Problem details: Within the entries below, the lines from the one with "Open Klasifikasi Produk" through the one with "Task: Toggle the thumbnails view mode button" are to be set down exactly, both ends kept.

Dataset records:
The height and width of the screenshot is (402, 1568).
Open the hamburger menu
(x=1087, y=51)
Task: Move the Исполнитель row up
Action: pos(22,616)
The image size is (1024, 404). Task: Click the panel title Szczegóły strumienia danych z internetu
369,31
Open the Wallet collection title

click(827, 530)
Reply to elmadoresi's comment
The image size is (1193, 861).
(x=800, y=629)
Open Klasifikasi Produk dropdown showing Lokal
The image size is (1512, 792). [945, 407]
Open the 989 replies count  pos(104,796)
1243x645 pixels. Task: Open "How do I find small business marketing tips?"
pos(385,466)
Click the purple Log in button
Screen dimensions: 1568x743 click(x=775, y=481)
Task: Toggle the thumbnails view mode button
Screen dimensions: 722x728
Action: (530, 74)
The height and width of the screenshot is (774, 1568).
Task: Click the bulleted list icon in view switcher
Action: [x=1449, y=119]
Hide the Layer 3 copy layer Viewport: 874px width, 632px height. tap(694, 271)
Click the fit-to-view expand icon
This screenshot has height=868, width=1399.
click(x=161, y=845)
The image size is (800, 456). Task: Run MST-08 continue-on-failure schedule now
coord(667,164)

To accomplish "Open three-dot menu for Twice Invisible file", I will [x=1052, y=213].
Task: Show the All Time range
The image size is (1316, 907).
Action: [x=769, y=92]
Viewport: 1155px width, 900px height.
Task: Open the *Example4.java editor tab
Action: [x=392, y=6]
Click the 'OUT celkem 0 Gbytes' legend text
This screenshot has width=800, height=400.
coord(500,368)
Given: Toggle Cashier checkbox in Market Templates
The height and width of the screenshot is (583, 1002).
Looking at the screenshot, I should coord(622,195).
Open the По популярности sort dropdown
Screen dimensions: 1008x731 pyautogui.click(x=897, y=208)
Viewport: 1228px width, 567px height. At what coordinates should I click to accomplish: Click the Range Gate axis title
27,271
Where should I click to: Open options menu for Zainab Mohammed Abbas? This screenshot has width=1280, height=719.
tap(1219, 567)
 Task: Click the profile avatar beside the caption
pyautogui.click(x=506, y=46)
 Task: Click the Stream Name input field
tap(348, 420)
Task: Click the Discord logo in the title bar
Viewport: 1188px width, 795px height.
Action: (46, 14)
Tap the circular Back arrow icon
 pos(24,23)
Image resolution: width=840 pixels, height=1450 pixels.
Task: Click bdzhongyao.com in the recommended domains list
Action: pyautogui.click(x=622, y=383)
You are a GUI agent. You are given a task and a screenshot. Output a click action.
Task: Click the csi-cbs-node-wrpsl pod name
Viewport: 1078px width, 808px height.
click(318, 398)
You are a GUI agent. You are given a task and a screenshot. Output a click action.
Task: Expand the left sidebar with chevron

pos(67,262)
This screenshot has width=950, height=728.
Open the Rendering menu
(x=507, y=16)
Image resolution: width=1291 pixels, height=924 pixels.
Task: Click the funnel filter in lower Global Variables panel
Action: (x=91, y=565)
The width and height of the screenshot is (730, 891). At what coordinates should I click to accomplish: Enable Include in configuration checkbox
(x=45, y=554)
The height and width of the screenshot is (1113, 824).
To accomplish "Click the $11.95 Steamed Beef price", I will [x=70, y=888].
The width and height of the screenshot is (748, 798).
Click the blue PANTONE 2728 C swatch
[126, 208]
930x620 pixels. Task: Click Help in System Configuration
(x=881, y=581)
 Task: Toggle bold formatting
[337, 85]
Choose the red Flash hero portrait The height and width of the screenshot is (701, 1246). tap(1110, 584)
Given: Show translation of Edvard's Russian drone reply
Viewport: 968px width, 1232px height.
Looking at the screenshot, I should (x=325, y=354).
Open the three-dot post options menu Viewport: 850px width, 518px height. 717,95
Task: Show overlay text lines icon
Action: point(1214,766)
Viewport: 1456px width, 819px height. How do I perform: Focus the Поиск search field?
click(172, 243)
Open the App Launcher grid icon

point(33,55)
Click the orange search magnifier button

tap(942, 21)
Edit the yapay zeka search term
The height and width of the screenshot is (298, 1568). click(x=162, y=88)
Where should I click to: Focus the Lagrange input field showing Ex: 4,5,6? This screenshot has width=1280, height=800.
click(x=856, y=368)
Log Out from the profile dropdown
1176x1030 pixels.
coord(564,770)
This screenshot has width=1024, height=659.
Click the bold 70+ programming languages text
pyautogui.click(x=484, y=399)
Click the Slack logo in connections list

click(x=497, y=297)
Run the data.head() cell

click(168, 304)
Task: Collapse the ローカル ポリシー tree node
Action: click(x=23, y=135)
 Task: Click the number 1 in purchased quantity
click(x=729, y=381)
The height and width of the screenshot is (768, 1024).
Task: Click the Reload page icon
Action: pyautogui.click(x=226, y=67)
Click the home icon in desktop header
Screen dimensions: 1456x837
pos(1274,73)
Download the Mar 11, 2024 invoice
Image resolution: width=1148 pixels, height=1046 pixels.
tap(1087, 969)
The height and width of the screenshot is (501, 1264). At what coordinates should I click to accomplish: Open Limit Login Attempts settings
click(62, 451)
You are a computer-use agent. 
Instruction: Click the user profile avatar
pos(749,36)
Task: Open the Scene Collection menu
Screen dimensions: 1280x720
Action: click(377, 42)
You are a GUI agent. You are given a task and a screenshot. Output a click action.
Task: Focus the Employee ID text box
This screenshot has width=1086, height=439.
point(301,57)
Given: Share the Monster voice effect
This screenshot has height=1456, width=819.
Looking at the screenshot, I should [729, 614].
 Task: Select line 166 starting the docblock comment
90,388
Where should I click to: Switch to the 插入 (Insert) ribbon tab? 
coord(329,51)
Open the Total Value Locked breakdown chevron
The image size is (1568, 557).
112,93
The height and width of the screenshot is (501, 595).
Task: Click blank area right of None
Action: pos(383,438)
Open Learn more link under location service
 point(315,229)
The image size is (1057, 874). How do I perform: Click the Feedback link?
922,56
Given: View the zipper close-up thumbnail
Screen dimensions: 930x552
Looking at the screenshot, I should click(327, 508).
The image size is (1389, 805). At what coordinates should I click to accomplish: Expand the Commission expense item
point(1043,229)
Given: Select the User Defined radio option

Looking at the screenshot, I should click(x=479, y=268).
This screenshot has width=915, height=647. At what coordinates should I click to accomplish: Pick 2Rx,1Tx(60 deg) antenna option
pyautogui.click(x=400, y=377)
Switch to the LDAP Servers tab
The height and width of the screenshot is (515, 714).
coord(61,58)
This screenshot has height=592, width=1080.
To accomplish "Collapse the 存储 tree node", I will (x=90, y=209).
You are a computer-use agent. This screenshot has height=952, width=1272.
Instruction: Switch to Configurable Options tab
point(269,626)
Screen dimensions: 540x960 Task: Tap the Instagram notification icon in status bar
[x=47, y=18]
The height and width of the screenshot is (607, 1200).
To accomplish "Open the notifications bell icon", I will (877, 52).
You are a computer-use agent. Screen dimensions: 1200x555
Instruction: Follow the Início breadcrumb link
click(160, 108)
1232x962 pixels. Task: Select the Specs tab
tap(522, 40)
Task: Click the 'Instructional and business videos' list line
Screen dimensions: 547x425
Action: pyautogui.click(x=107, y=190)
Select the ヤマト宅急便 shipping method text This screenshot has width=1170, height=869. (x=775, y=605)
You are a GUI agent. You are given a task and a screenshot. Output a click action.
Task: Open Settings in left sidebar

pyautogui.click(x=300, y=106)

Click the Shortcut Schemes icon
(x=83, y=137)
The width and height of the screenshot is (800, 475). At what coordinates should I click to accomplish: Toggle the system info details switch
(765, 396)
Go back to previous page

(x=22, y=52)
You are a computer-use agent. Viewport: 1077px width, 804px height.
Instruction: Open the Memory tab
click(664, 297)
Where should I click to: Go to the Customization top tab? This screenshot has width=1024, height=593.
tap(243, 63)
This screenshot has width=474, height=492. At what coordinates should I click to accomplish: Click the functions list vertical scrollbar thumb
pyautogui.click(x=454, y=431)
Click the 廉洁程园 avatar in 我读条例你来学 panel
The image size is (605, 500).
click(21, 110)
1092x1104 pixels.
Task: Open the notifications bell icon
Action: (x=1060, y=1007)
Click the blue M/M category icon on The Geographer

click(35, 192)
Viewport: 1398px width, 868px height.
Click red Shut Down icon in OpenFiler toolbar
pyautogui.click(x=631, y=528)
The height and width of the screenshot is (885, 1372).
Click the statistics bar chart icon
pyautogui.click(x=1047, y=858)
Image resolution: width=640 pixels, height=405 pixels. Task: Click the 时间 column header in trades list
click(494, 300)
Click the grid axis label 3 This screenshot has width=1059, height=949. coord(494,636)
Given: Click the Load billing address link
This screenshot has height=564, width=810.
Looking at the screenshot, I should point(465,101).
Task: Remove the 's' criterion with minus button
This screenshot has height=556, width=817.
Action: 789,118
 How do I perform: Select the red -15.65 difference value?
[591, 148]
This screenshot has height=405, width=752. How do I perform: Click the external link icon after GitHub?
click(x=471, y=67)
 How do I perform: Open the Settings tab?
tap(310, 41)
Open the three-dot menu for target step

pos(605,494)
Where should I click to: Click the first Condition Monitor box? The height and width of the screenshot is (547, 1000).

Task solution:
Open Klasifikasi Produk dropdown showing Lokal
The image size is (1512, 792). [945, 407]
Open the 989 replies count  pos(104,796)
1243x645 pixels. Task: Open "How do I find small business marketing tips?"
pos(385,466)
Click the purple Log in button
Screen dimensions: 1568x743 click(x=775, y=481)
Task: Toggle the thumbnails view mode button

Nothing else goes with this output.